2.1 Dynamical seasonal forecasting systems

The main seasonal forecasting system that we use in this study is GloSea4 (‘G4’). It is an ensemble prediction system that uses the HadGEM3 coupled GCM to model interactions across all physical components of the climate system: ocean, atmosphere, land surface and sea ice. Arribas et al. (2011) describe G4 and its performance in detail. In this paper we use the version that became operational in November 2010. Compared to Arribas et al. (2011) this version has increased vertical resolution in the ocean (20 layers in the top 60 m), and increased vertical resolution in the atmosphere, with 21 additional levels in the troposphere and an extended lid to resolve the stratosphere; 3-hourly ocean-atmosphere coupling instead of daily coupling. Separate analyses for ocean, atmosphere, land surface and sea ice are used to initialise the model.

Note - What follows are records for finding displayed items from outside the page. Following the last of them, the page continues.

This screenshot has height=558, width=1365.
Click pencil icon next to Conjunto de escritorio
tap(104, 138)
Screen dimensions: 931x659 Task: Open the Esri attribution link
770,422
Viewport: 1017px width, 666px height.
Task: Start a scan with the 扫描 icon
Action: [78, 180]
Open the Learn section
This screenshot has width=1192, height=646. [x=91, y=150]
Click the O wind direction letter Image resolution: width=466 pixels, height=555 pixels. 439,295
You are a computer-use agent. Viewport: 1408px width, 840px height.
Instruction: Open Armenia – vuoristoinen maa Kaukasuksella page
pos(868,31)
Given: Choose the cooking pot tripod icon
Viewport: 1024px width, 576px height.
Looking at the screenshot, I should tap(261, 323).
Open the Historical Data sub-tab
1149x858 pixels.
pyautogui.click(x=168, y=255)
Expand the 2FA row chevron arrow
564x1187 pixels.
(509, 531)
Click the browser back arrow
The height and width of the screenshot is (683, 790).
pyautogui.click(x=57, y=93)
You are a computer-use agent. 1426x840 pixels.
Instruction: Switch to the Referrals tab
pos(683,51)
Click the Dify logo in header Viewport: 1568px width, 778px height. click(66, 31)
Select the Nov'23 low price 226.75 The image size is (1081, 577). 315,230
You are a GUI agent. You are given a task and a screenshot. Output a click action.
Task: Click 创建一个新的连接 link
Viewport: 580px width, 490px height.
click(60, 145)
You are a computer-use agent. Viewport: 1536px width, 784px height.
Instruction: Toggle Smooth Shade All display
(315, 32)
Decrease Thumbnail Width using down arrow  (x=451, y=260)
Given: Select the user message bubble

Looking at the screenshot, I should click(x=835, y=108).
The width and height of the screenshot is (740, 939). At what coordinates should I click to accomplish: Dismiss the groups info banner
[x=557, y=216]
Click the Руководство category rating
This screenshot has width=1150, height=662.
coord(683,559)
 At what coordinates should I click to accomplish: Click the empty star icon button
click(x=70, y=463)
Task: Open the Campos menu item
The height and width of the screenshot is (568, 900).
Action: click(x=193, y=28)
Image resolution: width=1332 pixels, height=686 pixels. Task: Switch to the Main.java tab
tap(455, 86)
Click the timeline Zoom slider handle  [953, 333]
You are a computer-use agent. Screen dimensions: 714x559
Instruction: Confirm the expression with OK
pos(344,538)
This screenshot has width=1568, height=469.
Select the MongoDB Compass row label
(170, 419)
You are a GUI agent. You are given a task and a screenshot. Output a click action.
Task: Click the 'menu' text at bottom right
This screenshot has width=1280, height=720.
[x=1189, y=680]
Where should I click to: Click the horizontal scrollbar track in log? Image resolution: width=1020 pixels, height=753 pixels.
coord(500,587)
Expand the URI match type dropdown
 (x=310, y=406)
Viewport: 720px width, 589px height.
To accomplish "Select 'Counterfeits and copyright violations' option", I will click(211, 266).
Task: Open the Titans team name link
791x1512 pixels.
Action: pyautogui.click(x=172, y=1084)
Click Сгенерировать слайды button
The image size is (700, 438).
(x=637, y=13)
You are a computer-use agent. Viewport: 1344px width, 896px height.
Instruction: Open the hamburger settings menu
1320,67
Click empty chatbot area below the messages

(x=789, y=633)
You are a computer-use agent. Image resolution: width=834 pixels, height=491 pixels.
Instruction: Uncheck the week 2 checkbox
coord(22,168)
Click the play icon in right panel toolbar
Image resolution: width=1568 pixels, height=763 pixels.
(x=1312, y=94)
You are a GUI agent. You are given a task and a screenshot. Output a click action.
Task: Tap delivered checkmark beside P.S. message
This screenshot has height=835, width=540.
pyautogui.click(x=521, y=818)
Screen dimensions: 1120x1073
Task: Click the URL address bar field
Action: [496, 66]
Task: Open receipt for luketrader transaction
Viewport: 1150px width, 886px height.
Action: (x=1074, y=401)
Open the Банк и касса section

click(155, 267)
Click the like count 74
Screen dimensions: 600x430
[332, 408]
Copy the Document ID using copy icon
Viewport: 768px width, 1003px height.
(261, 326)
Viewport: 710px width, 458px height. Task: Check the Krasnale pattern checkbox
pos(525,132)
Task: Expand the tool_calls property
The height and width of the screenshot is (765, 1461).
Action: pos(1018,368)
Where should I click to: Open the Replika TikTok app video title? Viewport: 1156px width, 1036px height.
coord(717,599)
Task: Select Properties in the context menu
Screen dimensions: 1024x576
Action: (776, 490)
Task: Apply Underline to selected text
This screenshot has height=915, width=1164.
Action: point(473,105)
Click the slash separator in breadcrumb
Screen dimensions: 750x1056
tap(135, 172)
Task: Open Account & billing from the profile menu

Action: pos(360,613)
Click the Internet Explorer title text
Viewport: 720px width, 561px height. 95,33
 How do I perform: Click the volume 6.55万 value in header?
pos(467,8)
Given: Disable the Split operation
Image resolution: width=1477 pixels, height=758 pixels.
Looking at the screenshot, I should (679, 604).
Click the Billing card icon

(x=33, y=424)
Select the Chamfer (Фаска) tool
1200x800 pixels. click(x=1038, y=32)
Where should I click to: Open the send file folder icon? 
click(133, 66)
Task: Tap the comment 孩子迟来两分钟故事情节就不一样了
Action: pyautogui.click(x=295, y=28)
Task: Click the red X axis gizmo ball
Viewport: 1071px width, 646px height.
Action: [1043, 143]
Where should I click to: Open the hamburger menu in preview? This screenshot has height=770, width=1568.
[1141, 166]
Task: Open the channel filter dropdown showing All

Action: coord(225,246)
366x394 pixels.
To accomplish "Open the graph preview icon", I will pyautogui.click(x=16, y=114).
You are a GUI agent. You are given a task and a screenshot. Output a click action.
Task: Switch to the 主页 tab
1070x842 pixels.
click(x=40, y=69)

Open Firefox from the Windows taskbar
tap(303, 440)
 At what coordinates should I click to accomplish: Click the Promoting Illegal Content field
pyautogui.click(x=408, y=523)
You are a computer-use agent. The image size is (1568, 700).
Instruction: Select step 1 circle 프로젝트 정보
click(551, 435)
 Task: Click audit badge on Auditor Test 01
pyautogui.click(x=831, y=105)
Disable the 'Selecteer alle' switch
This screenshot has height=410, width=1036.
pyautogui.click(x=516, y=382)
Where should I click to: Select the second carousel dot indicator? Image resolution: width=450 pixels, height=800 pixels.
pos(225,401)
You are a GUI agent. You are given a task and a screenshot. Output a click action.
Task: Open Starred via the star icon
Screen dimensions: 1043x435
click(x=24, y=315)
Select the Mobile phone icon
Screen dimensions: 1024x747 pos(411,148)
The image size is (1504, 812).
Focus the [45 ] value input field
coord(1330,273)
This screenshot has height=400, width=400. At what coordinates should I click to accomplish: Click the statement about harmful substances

The inherent uncertainty of forecasting climate anomalies at seasonal timescales motivates the use of ensemble techniques in G4. Our seasonal forecasts provide probabilities for a range of outcomes, rather than a single deterministic forecast. To evaluate model skill and for bias correction hindcasts with G4 are available for the period 1996–2009. Hindcasts are initialised 8 days apart with three ensemble members per hindcast start date. To increase ensemble size we pool three adjacent start dates (say 25 April, 1 May, 9 May) giving a total of 3 × 3 = 9 members. The 9-member ensemble thus aggregated is assigned, nominally, the start date of the middle set (1 May in this example). For further details about G4 the reader is referred to Arribas et al. (2011).

We have also used hindcasts from the ENSEMBLES project. These are 9-member hindcasts with six different coupled seasonal forecasting systems, described by Weisheimer et al. (2009). We used ENSEMBLES 1 May hindcasts for the years 1979–2005. Although this is a different hindcast period than G4, the ENSEMBLES models offer a good way to quantify model skill in structurally different seasonal forecasting systems and thus assess the robustness of the G4 results.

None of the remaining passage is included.